Outage Report - 11/10/2004
Summary:
Earlier today, The Planet experienced a system malfunction on the DWDM system that connects the DLLSTX4 and DLLSTX2 datacenters. Planet engineers were able to bring the affected links back up, and systems appeared to be functioning normally. Shortly thereafter, it was reported that customers in the DLLSTX4 datacenter were experiencing random packet drops and disconnections. Upon first inspection, it was believed that the cause of these issues was an overloaded supervisor engine on one of the distribution switches in DLLSTX4. A replacement supervisor engine was located, and installed at approximately 5:30pm. After the supervisor engine came online the problems continued. It was determined that the original DWDM issue was causing packets to be lost on the wire. It was also determined that several of the links were taking input errors, and that these links were failing. Engineers made several efforts to normalize the faulty links without taking any more equipment out of service. It became necessary to remove several cards from the transport equipment and rewire the affected routers, thus causing loss of connectivity for a period of time. At approximately 9:30pm, normal service was restored.
Future Mitigation:
We will be working with our vendor in the morning to determine if the equipment needs to be replaced, or if a specific component needs to be replaced. Future downtime may be required to fix the issue permanently.

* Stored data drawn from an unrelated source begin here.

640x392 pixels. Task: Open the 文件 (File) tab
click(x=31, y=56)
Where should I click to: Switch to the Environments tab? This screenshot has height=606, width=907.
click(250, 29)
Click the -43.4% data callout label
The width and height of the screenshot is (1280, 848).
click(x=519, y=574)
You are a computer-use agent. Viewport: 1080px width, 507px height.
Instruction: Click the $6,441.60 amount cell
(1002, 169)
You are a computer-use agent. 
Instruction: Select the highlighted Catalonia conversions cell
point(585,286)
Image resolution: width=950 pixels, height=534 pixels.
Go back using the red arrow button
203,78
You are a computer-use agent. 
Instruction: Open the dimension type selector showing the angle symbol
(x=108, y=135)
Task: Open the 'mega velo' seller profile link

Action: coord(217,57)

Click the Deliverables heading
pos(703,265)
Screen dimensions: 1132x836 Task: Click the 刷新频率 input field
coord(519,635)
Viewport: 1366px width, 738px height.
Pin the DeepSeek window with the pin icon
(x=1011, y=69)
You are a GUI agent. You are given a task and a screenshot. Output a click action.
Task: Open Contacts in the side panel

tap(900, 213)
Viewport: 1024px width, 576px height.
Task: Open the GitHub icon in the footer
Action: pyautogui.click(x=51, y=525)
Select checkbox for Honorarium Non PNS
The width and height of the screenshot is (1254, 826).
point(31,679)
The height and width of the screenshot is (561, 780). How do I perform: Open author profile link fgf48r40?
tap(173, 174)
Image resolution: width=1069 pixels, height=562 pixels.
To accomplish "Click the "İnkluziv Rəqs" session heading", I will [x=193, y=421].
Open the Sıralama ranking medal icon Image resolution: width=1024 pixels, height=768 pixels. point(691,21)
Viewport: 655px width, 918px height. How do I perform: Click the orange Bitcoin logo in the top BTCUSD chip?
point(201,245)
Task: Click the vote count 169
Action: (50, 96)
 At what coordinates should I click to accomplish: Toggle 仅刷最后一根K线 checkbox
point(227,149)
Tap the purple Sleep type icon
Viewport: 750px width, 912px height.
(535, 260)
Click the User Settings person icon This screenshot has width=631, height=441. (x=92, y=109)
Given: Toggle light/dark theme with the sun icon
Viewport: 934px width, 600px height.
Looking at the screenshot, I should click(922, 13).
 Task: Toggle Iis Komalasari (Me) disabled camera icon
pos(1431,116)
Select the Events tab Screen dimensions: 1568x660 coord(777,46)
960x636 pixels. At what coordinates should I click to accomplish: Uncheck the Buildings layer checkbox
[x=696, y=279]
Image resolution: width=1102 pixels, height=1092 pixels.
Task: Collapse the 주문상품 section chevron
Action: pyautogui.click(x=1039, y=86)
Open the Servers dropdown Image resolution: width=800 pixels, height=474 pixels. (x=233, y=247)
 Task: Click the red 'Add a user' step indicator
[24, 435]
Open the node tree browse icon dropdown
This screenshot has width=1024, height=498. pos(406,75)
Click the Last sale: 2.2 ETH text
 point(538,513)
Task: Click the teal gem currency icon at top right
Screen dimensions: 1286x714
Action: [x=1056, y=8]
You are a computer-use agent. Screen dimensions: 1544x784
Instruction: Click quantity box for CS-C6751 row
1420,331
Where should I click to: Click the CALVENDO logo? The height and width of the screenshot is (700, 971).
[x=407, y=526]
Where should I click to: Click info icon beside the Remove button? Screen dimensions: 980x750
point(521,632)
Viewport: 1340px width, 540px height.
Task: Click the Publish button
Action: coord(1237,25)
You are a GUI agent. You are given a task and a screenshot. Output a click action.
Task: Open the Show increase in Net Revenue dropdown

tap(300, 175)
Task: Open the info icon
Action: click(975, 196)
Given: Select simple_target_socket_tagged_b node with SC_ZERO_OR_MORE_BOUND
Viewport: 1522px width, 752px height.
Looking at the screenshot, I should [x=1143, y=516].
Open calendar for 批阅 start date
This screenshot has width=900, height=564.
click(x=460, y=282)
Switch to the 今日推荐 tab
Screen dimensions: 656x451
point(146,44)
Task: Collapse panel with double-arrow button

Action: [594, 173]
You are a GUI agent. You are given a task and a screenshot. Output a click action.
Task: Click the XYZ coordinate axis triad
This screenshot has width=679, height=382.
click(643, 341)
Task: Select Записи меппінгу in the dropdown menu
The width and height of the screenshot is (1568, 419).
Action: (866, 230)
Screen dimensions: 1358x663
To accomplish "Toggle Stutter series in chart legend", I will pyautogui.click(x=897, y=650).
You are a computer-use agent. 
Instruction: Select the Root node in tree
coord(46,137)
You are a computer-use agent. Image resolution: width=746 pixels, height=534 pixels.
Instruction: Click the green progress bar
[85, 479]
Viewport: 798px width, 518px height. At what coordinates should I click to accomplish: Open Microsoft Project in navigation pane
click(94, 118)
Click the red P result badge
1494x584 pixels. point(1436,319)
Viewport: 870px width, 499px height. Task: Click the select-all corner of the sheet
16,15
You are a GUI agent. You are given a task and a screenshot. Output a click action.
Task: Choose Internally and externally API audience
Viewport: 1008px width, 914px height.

In addition to any work on the existing systems, The Planet is installing a secondary system that will link the DLLSTX4 datacenter directly to the DLLSTX3 datacenter on separate fiber and transport systems, eliminating a single point of failure going forward. These plans had already been announced and were in the works prior to this issue, however they are now going to be accellerated. We anticipate lighting this ring in the next 2-4 weeks (or sooner).